A53G-3293:
The MJO in a Coarse-Resolution GCM with a Stochastic Multicloud Parameterization
Abstract:
The representation of the Madden-Julian oscillation (MJO) is still a challenge for numerical weather prediction and general circulation models (GCMs) due to the inadequate treatment of convection and the associated interactions across scales by the underlying cumulus parameterizations.One new promising direction is the use of the stochastic multicloud model (SMCM) that has been designed specifically to capture the missing variability due to unresolved processes of convection and their impact on the large scale flow. The SMCM specifically models the area fractions of the three cloud types (congestus, deep and stratiform) that characterize organized convective systems on all scales. The SMCM captures the stochastic behavior of these three cloud types via a judiciously constructed Markov birth-death process using a particle interacting lattice model. The SMCM has been successfully applied for convectively coupled waves in a simplified primitive equation model and validated against radar data of tropical precipitation.
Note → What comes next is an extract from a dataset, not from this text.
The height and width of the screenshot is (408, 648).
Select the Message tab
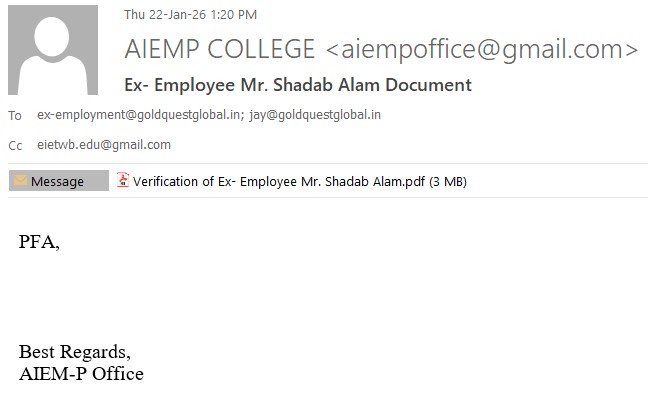click(59, 181)

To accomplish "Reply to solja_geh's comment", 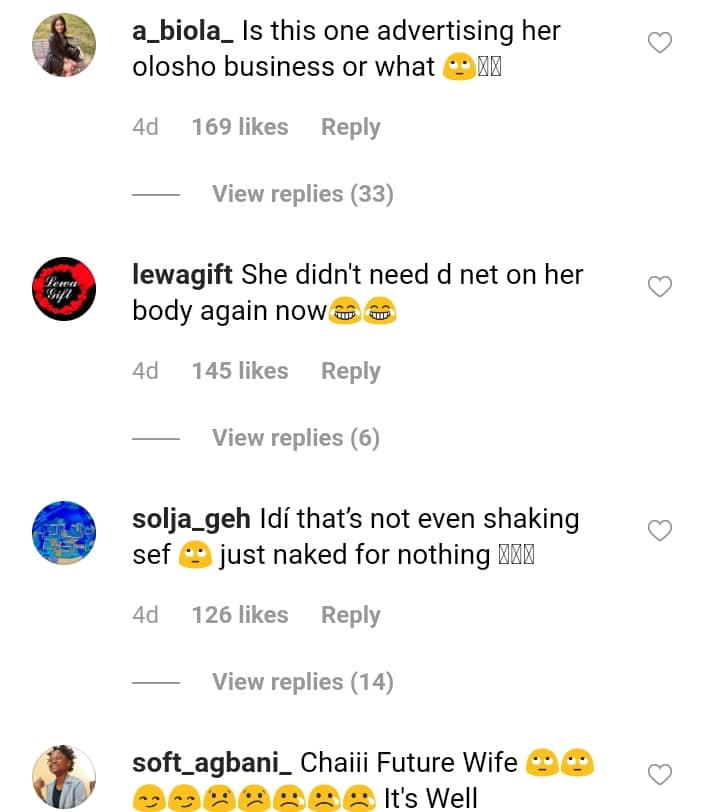I will pyautogui.click(x=350, y=615).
In this work, we use for the first time the SMCM in a GCM. We build on previous work of coupling the High-Order Methods Modeling Environment (HOMME) NCAR-GCM to a simple multicloud model. We tested the new SMCM-HOMME model in the parameter regime considered previously and found that the stochastic model drastically improves the results of the deterministic model. Clear MJO-like structures with many realistic features from nature are reproduced by SMCM-HOMME in the physically relevant parameter regime including wave trains of MJO's that organize intermittently in time. Also one of the caveats of the deterministic simulation of requiring a doubling of the moisture background is not required anymore.